### Assignment
Every record must be repeated exactly, with no omission.

### Material for the task

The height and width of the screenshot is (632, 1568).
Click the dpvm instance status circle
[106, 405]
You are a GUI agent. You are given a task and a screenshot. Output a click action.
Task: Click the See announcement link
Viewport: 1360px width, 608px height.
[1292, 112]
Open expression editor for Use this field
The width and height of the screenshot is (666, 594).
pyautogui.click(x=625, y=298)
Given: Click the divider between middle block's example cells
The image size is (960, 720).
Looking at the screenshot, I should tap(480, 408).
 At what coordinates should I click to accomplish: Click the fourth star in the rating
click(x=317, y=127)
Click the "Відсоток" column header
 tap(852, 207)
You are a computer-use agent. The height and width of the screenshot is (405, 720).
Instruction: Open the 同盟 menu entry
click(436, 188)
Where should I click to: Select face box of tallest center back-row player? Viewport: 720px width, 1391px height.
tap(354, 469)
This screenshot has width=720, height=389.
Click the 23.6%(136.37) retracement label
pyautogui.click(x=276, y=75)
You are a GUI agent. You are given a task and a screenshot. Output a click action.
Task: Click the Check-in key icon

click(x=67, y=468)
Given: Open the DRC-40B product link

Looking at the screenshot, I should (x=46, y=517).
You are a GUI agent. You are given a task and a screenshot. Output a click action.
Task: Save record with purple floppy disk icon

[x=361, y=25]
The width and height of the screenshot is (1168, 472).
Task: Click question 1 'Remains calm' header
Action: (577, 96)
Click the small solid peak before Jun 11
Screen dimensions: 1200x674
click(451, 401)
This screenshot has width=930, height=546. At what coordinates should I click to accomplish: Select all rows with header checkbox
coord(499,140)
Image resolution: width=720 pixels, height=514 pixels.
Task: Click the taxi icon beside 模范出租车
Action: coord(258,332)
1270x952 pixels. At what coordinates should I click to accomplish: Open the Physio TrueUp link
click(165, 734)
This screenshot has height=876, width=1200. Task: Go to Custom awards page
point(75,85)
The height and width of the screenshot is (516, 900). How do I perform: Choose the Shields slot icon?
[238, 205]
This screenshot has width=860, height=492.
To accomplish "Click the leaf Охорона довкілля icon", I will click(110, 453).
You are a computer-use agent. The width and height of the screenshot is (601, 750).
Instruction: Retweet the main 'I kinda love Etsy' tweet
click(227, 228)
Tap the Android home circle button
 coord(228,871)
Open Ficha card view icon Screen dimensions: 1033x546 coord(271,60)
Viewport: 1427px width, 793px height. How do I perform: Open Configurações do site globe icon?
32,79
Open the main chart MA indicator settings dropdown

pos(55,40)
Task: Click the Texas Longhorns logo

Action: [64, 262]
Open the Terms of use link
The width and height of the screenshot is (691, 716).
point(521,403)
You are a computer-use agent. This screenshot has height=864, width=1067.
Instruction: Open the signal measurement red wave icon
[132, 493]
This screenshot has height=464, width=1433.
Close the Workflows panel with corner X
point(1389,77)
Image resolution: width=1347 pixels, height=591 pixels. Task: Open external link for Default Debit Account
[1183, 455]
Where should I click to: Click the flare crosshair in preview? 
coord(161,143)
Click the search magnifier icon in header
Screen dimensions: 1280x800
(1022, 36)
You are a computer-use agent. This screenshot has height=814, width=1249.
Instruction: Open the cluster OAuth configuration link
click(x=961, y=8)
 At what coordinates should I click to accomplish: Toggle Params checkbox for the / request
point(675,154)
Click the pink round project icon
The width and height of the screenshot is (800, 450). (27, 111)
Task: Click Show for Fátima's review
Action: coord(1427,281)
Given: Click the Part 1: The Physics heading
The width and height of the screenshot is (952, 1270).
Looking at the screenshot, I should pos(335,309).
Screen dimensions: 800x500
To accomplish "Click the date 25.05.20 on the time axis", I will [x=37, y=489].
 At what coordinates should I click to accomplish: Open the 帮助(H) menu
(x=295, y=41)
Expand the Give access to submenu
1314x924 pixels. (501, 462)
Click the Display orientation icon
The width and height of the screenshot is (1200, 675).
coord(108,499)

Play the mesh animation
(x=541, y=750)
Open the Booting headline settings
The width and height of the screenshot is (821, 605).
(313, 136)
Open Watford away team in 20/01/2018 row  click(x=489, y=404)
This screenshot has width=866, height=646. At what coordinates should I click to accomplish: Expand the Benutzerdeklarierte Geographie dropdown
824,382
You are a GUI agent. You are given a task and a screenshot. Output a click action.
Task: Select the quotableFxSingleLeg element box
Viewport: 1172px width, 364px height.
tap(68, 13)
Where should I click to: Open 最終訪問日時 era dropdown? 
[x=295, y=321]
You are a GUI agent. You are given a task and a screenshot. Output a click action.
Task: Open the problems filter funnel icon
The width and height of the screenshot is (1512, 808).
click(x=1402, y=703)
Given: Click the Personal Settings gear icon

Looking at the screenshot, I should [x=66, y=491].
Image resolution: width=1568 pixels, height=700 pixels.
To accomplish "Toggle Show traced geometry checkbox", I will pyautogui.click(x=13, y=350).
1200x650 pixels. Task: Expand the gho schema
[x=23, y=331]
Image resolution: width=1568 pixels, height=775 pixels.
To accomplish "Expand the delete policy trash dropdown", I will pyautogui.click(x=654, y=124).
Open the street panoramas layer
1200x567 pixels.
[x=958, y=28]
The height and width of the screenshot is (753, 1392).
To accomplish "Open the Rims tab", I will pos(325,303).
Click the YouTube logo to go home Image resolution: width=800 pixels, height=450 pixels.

### Completed task
The height and width of the screenshot is (632, 1568).
Click the dpvm instance status circle
[106, 405]
You are a GUI agent. You are given a task and a screenshot. Output a click action.
Task: Click the See announcement link
Viewport: 1360px width, 608px height.
[1292, 112]
Open expression editor for Use this field
The width and height of the screenshot is (666, 594).
pyautogui.click(x=625, y=298)
Given: Click the divider between middle block's example cells
The image size is (960, 720).
Looking at the screenshot, I should tap(480, 408).
 At what coordinates should I click to accomplish: Click the fourth star in the rating
click(x=317, y=127)
Click the "Відсоток" column header
 tap(852, 207)
You are a computer-use agent. The height and width of the screenshot is (405, 720).
Instruction: Open the 同盟 menu entry
click(436, 188)
Where should I click to: Select face box of tallest center back-row player? Viewport: 720px width, 1391px height.
tap(354, 469)
This screenshot has width=720, height=389.
Click the 23.6%(136.37) retracement label
pyautogui.click(x=276, y=75)
You are a GUI agent. You are given a task and a screenshot. Output a click action.
Task: Click the Check-in key icon

click(x=67, y=468)
Given: Open the DRC-40B product link

Looking at the screenshot, I should (x=46, y=517).
You are a GUI agent. You are given a task and a screenshot. Output a click action.
Task: Save record with purple floppy disk icon

[x=361, y=25]
The width and height of the screenshot is (1168, 472).
Task: Click question 1 'Remains calm' header
Action: (577, 96)
Click the small solid peak before Jun 11
Screen dimensions: 1200x674
click(451, 401)
This screenshot has width=930, height=546. At what coordinates should I click to accomplish: Select all rows with header checkbox
coord(499,140)
Image resolution: width=720 pixels, height=514 pixels.
Task: Click the taxi icon beside 模范出租车
Action: coord(258,332)
1270x952 pixels. At what coordinates should I click to accomplish: Open the Physio TrueUp link
click(165, 734)
This screenshot has height=876, width=1200. Task: Go to Custom awards page
point(75,85)
The height and width of the screenshot is (516, 900). How do I perform: Choose the Shields slot icon?
[238, 205]
This screenshot has width=860, height=492.
To accomplish "Click the leaf Охорона довкілля icon", I will click(110, 453).
You are a computer-use agent. The width and height of the screenshot is (601, 750).
Instruction: Retweet the main 'I kinda love Etsy' tweet
click(227, 228)
Tap the Android home circle button
 coord(228,871)
Open Ficha card view icon Screen dimensions: 1033x546 coord(271,60)
Viewport: 1427px width, 793px height. How do I perform: Open Configurações do site globe icon?
32,79
Open the main chart MA indicator settings dropdown

pos(55,40)
Task: Click the Texas Longhorns logo

Action: [64, 262]
Open the Terms of use link
The width and height of the screenshot is (691, 716).
point(521,403)
You are a computer-use agent. This screenshot has height=864, width=1067.
Instruction: Open the signal measurement red wave icon
[132, 493]
This screenshot has height=464, width=1433.
Close the Workflows panel with corner X
point(1389,77)
Image resolution: width=1347 pixels, height=591 pixels. Task: Open external link for Default Debit Account
[1183, 455]
Where should I click to: Click the flare crosshair in preview? 
coord(161,143)
Click the search magnifier icon in header
Screen dimensions: 1280x800
(1022, 36)
You are a computer-use agent. This screenshot has height=814, width=1249.
Instruction: Open the cluster OAuth configuration link
click(x=961, y=8)
 At what coordinates should I click to accomplish: Toggle Params checkbox for the / request
point(675,154)
Click the pink round project icon
The width and height of the screenshot is (800, 450). (27, 111)
Task: Click Show for Fátima's review
Action: coord(1427,281)
Given: Click the Part 1: The Physics heading
The width and height of the screenshot is (952, 1270).
Looking at the screenshot, I should pos(335,309).
Screen dimensions: 800x500
To accomplish "Click the date 25.05.20 on the time axis", I will [x=37, y=489].
 At what coordinates should I click to accomplish: Open the 帮助(H) menu
(x=295, y=41)
Expand the Give access to submenu
1314x924 pixels. (501, 462)
Click the Display orientation icon
The width and height of the screenshot is (1200, 675).
coord(108,499)

Play the mesh animation
(x=541, y=750)
Open the Booting headline settings
The width and height of the screenshot is (821, 605).
(313, 136)
Open Watford away team in 20/01/2018 row  click(x=489, y=404)
This screenshot has width=866, height=646. At what coordinates should I click to accomplish: Expand the Benutzerdeklarierte Geographie dropdown
824,382
You are a GUI agent. You are given a task and a screenshot. Output a click action.
Task: Select the quotableFxSingleLeg element box
Viewport: 1172px width, 364px height.
tap(68, 13)
Where should I click to: Open 最終訪問日時 era dropdown? 
[x=295, y=321]
You are a GUI agent. You are given a task and a screenshot. Output a click action.
Task: Open the problems filter funnel icon
The width and height of the screenshot is (1512, 808).
click(x=1402, y=703)
Given: Click the Personal Settings gear icon

Looking at the screenshot, I should [x=66, y=491].
Image resolution: width=1568 pixels, height=700 pixels.
To accomplish "Toggle Show traced geometry checkbox", I will pyautogui.click(x=13, y=350).
1200x650 pixels. Task: Expand the gho schema
[x=23, y=331]
Image resolution: width=1568 pixels, height=775 pixels.
To accomplish "Expand the delete policy trash dropdown", I will pyautogui.click(x=654, y=124).
Open the street panoramas layer
1200x567 pixels.
[x=958, y=28]
The height and width of the screenshot is (753, 1392).
To accomplish "Open the Rims tab", I will pos(325,303).
Click the YouTube logo to go home Image resolution: width=800 pixels, height=450 pixels.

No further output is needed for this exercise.